3. DIY and Crafts Hobbyists and makers use them for mounting artwork, building models, creating magnetic closures on bags, and organizing workshops. The flat disc shape is easy to glue onto surfaces and provides a strong, clean hold.
4. Industrial Holding and Clamping Factories use them in jigs, fixtures, and magnetic chucks to hold metal workpieces in place during machining. A small disc can exert a surprisingly large pull force, making it useful wherever a reliable, tool-free grip is needed.
5. Education and Science Schools and research labs use them in physics experiments, demonstrating magnetic fields, levitation, and electromagnetic induction. Their consistent performance and wide availability make them a practical choice for educational settings.
FAQ
Q1: What is the difference between disc and ring neodymium magnets?

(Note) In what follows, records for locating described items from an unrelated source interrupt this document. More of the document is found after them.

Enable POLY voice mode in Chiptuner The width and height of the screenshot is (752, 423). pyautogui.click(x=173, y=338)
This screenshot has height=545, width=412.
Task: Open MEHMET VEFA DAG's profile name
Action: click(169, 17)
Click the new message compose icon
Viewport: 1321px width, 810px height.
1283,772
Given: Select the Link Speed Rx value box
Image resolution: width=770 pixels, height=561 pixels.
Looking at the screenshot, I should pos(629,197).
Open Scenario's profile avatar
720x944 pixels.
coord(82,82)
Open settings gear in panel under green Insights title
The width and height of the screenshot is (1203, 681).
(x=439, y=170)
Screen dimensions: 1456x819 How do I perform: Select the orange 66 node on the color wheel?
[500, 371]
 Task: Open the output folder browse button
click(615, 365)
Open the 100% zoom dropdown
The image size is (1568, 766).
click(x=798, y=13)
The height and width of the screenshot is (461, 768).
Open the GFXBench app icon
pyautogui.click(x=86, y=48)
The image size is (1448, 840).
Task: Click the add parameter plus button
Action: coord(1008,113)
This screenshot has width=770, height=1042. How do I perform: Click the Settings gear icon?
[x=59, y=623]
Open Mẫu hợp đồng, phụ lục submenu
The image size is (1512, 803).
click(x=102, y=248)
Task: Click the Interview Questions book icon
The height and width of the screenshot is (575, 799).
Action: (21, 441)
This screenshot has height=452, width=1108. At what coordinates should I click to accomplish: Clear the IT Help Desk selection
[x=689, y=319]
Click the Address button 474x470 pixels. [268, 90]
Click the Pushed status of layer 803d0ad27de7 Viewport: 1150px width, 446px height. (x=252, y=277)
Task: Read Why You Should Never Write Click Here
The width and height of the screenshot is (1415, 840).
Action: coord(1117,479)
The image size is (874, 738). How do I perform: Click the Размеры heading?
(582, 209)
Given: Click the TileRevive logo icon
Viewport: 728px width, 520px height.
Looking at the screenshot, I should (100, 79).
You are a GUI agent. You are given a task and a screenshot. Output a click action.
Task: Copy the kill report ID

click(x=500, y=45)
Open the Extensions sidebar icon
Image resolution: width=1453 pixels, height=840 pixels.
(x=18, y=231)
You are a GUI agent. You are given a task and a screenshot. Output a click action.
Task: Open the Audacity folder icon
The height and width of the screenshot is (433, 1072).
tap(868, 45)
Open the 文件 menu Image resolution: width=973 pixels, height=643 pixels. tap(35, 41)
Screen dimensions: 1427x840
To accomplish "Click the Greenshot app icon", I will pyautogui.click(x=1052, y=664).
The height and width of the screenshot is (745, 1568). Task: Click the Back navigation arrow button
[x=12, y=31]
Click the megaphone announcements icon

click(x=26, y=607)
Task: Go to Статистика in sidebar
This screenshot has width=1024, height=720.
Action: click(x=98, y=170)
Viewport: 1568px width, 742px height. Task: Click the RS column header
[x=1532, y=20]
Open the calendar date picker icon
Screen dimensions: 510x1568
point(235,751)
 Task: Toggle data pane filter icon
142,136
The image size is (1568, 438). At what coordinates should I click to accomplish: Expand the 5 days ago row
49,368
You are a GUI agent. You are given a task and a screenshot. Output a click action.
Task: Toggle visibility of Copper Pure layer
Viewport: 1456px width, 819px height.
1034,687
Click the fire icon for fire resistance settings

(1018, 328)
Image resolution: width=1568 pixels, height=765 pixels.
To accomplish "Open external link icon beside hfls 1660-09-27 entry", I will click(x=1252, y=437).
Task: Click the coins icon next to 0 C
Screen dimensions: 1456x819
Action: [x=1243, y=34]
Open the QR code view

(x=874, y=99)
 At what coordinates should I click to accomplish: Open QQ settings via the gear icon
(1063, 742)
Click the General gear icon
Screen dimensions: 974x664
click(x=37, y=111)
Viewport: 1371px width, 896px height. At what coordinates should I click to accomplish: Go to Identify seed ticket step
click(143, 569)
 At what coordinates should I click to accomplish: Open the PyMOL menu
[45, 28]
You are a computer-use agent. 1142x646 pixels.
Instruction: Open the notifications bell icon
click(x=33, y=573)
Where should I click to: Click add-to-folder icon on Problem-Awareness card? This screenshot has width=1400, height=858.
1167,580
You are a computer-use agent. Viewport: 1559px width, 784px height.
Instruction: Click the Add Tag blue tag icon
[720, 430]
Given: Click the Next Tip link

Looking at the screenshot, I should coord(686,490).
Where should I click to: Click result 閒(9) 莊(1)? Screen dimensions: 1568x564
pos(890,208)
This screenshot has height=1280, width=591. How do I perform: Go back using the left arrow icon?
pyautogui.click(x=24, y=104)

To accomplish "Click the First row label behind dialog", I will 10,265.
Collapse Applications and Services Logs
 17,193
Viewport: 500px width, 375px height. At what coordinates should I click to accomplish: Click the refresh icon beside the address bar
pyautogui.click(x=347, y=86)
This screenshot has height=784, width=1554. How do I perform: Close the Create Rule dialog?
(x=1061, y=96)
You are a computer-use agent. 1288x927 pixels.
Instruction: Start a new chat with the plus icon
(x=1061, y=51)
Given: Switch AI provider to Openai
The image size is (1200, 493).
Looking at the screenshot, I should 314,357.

A disc magnet is completely solid and flat, with poles on each flat face. A ring magnet has a hole through its center, like a washer. The hole allows ring magnets to be mounted on bolts or shafts, while disc neodymium magnets are better suited for surface mounting or stacking. Both are made from the same NdFeB material and offer similar strength for their size.
Q2: How should I safely separate two disc neodymium magnets that are stuck together?
Never try to pull them apart face-to-face — the force can be surprisingly strong and may cause injury. Instead, slide one magnet sideways off the other using a firm, controlled motion. For larger or stronger pieces, use a non-magnetic wedge or spacer to help separate them. Always wear eye protection, as chipping or cracking is possible.
Q3: Can disc neodymium magnets be used outdoors?
Yes, but only if they have a suitable protective coating. A standard nickel coating offers moderate moisture resistance and works well in sheltered outdoor conditions. For prolonged exposure to rain, humidity, or salt air, an epoxy-coated version provides much better protection. Without proper coating, the raw NdFeB material will corrode and weaken quickly.
Conclusion
Disc neodymium magnets pack extraordinary magnetic power into a simple, flat shape that works across countless applications. Whether you are building electronics, organizing a workspace, or designing industrial equipment, understanding their grade, dimensions, and temperature limits helps you choose the right product every time. Handle them with care, store them properly, and they will deliver reliable performance for years to come.